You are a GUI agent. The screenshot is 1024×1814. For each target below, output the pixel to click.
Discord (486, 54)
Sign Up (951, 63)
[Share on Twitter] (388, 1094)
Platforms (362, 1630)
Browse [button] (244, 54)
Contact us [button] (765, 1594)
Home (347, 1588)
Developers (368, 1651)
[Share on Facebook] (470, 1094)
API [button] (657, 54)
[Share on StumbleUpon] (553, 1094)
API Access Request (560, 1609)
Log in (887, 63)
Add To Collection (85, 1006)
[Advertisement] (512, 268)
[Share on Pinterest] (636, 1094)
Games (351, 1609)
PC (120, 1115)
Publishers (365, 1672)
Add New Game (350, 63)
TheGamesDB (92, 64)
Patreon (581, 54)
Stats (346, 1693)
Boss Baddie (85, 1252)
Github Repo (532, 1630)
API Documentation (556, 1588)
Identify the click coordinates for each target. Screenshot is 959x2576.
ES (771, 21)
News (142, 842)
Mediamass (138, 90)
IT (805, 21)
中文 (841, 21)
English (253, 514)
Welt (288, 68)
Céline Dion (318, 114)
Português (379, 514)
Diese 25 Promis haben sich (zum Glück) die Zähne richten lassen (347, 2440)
------------------------------------------------------------------------
__REQUIREMENT__. Search the listing above for the word "each", and copy every line that has it.

__OUTPUT__.
You are a GUI agent. The screenshot is 1024×1814. For each target below, output the pixel to click.
Identify the click coordinates for each target. Screenshot is 959x2576.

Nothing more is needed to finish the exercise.